PROBLEM TO WORK ON:
The answer is to be an exact copy of the lines below running from the line with "Kaffy klachy (1202, 1054)" down to the line with "Silesia Szlagier Party (1045, 990)", both ends included, and nothing more.

(INFORMATION)

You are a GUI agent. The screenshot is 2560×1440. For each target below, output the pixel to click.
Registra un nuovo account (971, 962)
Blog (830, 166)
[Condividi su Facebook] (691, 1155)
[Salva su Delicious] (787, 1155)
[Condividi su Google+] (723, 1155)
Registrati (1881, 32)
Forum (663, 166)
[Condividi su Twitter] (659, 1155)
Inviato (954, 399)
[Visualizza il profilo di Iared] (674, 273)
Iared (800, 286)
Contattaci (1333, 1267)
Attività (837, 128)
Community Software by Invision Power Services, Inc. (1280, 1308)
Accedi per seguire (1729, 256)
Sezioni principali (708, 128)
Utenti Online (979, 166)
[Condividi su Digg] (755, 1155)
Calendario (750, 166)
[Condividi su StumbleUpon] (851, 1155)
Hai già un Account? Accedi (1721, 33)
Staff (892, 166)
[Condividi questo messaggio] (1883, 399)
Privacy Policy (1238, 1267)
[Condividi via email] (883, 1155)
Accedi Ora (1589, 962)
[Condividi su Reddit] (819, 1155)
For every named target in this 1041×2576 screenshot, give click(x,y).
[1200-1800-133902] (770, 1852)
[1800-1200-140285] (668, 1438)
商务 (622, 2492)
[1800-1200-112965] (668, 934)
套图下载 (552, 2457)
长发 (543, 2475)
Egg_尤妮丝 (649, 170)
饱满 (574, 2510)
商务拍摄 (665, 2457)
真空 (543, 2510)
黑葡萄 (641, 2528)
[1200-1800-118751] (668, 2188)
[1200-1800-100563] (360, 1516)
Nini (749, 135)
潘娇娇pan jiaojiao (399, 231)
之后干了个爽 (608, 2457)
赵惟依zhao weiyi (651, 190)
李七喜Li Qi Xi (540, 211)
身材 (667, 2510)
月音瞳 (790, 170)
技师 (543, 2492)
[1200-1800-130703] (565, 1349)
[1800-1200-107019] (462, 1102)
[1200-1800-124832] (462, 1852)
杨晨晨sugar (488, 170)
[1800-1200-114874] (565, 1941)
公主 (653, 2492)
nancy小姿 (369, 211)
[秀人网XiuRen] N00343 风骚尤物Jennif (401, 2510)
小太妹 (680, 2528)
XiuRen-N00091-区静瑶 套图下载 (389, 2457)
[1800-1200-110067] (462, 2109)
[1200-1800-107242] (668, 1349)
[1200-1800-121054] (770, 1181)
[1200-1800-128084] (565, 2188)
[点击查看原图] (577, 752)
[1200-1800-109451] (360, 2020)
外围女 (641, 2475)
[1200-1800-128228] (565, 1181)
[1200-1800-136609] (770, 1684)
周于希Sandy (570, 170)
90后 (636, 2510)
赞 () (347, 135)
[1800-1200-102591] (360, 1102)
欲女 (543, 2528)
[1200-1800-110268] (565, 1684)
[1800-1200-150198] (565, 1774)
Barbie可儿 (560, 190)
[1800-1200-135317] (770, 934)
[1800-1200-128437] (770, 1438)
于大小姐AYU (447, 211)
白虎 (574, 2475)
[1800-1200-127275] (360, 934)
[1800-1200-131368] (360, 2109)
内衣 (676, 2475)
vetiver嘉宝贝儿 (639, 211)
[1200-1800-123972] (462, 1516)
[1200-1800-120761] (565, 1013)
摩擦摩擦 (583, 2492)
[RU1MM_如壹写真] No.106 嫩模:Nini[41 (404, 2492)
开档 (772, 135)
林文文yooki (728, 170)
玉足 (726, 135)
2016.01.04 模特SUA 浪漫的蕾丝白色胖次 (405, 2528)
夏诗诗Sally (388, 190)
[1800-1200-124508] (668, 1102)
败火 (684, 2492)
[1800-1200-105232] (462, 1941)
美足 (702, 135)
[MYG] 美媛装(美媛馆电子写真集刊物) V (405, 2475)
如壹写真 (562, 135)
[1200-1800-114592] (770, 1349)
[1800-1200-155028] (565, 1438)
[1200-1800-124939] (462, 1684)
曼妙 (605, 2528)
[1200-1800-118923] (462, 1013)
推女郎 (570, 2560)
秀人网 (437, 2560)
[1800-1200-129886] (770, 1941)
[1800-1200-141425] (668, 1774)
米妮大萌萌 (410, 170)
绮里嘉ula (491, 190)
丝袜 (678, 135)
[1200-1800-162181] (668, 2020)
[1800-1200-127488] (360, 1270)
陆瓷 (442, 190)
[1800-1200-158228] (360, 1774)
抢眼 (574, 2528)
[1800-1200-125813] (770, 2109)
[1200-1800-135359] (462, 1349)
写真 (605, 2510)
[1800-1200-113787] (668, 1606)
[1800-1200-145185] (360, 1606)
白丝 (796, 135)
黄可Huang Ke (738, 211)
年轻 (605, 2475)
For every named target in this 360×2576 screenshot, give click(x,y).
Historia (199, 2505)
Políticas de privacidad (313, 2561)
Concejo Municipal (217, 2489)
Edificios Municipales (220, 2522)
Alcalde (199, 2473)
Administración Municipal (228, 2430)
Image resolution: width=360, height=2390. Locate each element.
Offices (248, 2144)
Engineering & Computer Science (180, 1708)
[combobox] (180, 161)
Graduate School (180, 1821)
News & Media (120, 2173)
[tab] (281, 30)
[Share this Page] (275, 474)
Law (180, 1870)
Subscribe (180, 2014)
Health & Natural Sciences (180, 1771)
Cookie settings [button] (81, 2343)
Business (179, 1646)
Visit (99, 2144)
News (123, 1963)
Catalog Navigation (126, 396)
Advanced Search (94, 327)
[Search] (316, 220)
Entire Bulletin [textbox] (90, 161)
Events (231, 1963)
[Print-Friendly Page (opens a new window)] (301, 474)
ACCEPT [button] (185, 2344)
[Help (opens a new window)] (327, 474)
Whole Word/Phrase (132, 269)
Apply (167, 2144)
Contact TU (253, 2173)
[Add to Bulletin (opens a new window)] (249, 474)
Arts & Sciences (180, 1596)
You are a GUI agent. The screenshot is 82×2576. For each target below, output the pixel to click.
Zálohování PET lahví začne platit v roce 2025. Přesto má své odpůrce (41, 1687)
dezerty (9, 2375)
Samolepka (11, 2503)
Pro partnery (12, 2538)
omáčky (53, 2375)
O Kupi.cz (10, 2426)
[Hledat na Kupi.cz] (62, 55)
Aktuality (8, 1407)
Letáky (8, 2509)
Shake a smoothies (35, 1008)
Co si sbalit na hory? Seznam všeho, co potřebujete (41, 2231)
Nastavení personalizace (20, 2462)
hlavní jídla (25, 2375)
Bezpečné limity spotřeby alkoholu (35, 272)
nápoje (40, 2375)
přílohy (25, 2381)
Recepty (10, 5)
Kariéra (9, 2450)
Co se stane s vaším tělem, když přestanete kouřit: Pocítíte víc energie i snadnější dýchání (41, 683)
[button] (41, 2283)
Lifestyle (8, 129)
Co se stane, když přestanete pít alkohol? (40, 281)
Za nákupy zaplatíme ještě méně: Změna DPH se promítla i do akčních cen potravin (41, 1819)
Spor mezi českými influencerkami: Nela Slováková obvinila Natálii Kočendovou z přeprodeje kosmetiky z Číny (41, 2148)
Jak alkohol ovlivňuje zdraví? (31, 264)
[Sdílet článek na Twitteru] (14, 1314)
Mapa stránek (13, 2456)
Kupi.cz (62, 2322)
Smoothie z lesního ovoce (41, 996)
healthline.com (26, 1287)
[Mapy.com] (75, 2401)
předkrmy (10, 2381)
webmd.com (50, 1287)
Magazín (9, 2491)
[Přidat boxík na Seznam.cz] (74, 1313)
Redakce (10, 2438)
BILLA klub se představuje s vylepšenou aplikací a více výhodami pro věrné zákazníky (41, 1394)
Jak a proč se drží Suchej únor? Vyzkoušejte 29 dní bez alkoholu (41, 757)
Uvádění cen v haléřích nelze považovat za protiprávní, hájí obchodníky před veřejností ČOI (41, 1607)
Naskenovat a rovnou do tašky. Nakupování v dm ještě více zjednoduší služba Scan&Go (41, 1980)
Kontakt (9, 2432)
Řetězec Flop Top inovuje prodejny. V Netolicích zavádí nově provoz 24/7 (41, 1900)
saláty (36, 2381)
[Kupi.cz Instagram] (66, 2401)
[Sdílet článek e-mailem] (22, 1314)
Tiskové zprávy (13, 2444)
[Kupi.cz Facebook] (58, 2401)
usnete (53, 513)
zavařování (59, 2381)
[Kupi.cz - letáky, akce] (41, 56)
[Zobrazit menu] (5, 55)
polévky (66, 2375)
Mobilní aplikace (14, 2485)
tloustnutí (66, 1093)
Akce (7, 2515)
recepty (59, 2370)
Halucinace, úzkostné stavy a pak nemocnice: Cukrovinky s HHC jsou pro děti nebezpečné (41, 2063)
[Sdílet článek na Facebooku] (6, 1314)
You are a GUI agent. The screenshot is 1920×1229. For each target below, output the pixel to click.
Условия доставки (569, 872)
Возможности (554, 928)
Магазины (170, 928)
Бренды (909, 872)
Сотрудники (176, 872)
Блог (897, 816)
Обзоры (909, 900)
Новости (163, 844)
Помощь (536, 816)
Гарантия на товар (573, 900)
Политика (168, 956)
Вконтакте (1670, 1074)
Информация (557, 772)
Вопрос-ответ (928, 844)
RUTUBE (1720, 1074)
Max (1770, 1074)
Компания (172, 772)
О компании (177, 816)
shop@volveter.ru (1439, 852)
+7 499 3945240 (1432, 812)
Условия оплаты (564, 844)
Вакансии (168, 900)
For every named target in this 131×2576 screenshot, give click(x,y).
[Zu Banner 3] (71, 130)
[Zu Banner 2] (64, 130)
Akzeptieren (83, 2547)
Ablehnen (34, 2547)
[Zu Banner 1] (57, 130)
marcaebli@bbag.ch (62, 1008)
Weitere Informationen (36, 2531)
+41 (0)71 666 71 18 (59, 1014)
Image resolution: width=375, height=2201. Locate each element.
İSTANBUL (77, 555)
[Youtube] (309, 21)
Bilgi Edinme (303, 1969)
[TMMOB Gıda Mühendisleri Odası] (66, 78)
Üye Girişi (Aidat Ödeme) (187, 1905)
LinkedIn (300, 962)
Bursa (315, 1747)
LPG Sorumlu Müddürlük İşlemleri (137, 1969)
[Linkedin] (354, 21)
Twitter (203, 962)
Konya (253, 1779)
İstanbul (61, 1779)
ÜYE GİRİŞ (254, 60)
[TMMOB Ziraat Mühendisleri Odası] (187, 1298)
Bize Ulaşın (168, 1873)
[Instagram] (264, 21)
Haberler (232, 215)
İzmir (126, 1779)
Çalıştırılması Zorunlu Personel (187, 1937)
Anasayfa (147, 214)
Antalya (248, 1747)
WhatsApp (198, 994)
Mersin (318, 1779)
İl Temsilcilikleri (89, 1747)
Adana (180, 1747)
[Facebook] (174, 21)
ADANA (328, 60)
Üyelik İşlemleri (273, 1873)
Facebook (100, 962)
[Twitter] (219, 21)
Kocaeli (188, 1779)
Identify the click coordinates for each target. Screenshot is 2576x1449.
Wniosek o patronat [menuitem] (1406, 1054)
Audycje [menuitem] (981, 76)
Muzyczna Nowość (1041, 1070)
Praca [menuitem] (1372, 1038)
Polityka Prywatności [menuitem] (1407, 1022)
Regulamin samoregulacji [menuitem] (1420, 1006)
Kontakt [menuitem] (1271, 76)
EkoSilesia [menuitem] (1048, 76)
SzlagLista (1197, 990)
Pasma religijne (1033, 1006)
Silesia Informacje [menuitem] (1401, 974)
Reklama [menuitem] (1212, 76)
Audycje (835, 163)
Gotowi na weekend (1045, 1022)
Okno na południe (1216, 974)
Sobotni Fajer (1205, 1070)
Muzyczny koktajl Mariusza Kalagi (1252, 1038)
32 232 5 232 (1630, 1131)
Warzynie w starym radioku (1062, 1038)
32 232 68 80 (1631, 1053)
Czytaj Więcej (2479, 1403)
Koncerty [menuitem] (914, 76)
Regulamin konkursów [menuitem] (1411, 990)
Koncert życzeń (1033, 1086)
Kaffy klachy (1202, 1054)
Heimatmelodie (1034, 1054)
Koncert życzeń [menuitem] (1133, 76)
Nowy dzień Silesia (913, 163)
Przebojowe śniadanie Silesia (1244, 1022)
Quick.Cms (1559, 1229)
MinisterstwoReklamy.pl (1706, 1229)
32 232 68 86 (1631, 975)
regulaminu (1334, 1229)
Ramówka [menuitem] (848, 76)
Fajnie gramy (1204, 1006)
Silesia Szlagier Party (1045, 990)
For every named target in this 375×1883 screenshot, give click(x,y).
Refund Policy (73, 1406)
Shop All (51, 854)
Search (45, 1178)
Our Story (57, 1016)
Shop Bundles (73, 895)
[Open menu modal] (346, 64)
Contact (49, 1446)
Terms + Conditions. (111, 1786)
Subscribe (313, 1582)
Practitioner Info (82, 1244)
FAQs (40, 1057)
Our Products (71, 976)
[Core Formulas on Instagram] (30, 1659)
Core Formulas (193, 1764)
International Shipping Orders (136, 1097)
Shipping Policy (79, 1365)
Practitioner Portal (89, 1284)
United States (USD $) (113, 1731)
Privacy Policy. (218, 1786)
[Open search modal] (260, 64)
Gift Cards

(End INFORMATION)

EXERCISE SOLUTION:
Kaffy klachy (1202, 1054)
Heimatmelodie (1034, 1054)
Koncert życzeń [menuitem] (1133, 76)
Nowy dzień Silesia (913, 163)
Przebojowe śniadanie Silesia (1244, 1022)
Quick.Cms (1559, 1229)
MinisterstwoReklamy.pl (1706, 1229)
32 232 68 86 (1631, 975)
regulaminu (1334, 1229)
Ramówka [menuitem] (848, 76)
Fajnie gramy (1204, 1006)
Silesia Szlagier Party (1045, 990)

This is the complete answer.